Yeni teknolojiler sayesinde artık araç üretmek eskisi kadar komplike değil. Yazılıma ve teknolojiye sahip olanın ve finansal gücü olanın üretim yapması daha olası. Artık “Hangi marka?” sorusunun yerini “Yavaş yavaş pil ve platform altyapısı kimin?” sorusu almaya başlıyor.

Elektrikli araç almayı düşünenlere; “Otomobilin üreticisi kim? Dünyada ve Avrupa’da satış başarısı nasıl? Türkiye’de kim tarafından temsil ediliyor?” şeklinde değerlendirmelerini öneririm. Yeni teknoloji yeni yatırımlar gerektiriyor. Özellikle batarya konusu çok hassas ve eğitimli personel şart. Bizim gibi firmalar da çok daha büyük tedbirler alıyor ve eğitimler veriyor. Ülkemizdeki distribütör firmaların hepsi çok tecrübeli ve saygın firmalar. Geçen ay Japonya’dan misafirlerimiz vardı. Ülkenin elektrikli araç altyapısını incelemek üzere gelmişlerdi. Kendi tesislerimizi ve rakiplerimizin yatırımlarını gezdirdik. Ülkemizin hazırlık seviyesini görünce şaşırdılar. Biz de onların şaşırmalarına şaşırdık. Zira biz birçok Avrupa ülkesinden dahi daha hazırlıklıyız.”

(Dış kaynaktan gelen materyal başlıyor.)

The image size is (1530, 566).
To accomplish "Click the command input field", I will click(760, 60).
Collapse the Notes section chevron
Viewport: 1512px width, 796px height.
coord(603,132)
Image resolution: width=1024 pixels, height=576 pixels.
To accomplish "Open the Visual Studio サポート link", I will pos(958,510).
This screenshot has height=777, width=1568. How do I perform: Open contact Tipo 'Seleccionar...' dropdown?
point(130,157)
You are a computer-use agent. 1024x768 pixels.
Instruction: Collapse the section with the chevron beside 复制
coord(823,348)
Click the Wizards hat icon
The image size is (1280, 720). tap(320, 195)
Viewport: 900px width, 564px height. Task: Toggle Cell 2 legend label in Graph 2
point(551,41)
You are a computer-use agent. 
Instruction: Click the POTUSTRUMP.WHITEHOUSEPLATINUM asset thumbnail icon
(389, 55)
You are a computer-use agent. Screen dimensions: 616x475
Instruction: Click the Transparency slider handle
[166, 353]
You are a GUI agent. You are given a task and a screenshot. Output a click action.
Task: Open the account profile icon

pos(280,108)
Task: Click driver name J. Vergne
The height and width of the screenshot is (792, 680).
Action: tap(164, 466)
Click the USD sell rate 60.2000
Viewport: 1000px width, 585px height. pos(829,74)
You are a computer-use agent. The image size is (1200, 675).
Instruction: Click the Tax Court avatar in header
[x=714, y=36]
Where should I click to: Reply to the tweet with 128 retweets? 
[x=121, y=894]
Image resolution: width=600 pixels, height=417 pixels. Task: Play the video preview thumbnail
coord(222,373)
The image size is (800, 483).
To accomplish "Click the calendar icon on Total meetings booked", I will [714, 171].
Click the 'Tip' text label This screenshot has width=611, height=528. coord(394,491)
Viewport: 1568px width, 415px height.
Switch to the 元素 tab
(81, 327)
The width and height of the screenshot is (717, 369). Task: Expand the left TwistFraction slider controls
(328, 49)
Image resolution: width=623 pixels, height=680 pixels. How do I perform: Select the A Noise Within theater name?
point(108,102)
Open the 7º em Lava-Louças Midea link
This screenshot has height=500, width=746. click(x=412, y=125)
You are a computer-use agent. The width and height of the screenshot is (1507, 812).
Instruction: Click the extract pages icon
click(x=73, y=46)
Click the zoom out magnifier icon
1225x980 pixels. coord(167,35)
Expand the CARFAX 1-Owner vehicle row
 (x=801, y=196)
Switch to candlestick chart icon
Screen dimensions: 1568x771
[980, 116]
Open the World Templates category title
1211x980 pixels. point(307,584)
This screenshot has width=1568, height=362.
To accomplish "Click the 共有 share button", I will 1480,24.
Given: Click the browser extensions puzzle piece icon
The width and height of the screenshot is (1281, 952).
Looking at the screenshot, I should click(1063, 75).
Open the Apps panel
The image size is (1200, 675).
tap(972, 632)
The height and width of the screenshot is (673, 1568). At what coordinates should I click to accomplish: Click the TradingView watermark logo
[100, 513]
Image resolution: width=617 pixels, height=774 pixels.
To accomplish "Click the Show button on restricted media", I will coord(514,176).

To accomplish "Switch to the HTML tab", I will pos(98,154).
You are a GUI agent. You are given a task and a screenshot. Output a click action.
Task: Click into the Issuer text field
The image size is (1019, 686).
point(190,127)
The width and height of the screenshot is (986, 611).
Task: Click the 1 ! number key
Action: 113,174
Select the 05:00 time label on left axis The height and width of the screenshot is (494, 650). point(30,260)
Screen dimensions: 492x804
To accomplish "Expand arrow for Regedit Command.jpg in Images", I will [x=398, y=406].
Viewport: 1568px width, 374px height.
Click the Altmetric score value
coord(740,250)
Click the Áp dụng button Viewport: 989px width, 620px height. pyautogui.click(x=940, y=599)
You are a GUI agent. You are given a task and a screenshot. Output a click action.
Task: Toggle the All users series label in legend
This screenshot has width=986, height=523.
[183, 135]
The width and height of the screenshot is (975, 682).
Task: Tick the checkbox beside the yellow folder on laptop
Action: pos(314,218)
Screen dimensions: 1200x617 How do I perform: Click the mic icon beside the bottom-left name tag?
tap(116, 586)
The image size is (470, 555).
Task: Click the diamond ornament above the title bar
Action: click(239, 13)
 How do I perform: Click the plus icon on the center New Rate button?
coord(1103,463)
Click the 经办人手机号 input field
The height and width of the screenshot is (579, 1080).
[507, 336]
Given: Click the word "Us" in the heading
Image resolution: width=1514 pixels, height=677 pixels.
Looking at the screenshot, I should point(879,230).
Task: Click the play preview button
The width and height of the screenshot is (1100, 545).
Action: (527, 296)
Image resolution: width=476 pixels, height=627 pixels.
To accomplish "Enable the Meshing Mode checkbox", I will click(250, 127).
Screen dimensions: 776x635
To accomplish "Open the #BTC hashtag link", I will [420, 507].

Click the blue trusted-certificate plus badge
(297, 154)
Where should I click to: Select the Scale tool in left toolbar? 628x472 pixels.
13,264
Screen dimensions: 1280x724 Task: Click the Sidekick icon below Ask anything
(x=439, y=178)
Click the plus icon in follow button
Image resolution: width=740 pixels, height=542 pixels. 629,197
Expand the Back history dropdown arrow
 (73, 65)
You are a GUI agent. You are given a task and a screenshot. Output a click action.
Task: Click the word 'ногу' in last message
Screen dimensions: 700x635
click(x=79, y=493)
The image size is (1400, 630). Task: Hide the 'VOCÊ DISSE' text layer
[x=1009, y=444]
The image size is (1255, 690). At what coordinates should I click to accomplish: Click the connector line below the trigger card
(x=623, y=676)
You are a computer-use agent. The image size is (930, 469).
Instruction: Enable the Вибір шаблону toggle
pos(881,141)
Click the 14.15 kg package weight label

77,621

"ELEKTRİKLİ OTOMOBİLE BİNEN İNMEK İSTEMİYOR"

Elektrikli otomobilin yoğun talep gördüğünü belirten Dağtekin "Elektrikli araç işi iyi bildiğimiz bir alan. Benzin fiyatlarındaki yükseliş, elektrikli araç talebini arttırıyor. Türkiye'de elektrikli araçlara genel ilgi Togg'un ortaya çıkmasıyla arttı. Vatandaşımız daha çok güvenmeye başladı. Elektrikli otomobile binen bir daha inmek istemiyor. Aslında denize atlamadan evvel soğuk olduğunu bildiğimiz için çekiniriz ama bir kez girince de keyif alırız, alışınca da çıkmak istemeyiz. Aynen böyle oluyor. Daha güçlü, ses ve titreşim olmadığı için müthiş konforlu, yakıt yüzde 80 daha tasarruflu, üstelik bakım ihtiyacı yok. Kim istemez?” ifadelerini kullandı.

Elektirikli araçların çevreci olma özelliğinin aynı zamanda düşük maliyetli olmasını da sağladığını kaydeden Doğan Trend Otomotiv CEO’su Dağtekin: “Motorunun kuvvetli, kullanımının da keyifli olması nedeniyle kullanıcılar tarafından tercih ediyor. Bununla beraber; ihracatta 2005’ten beri aralıksız lider olan Türk otomotiv sanayisi için bu dönüşüme ayak uydurmak çok mühim. Eğer hızla adapte olursak risklerin üstesinden gelip bunu lehimize çekip avantaja dönüştürebiliriz. Elektrikli araçların hem pazarını hem de üretim hacmini çok hızlı artırmamız gerekir. Bu bağlamda bu konunun lideri olan Çin ile otomotiv stratejimizi belki de birlikte masaya yatırmalıyız. Kolay değil ama bizim üretmeye ve teknoloji transferine, Çin’in ise Avrupa’ya yakın bir noktada üretim kapasitesine ihtiyacı var. Tarihi bir fırsat kapımızda. Sanayi Bakanımızın, Cumhurbaşkanlığı Yatırım Ofisinin ciddi efor sarf ettiğini biliyoruz. Biz de kendi namımıza tüm gücümüzle iş ortaklarımıza ülkemizin bu anlamdaki önemini anlatmaya çalışıyoruz” diye konuştu.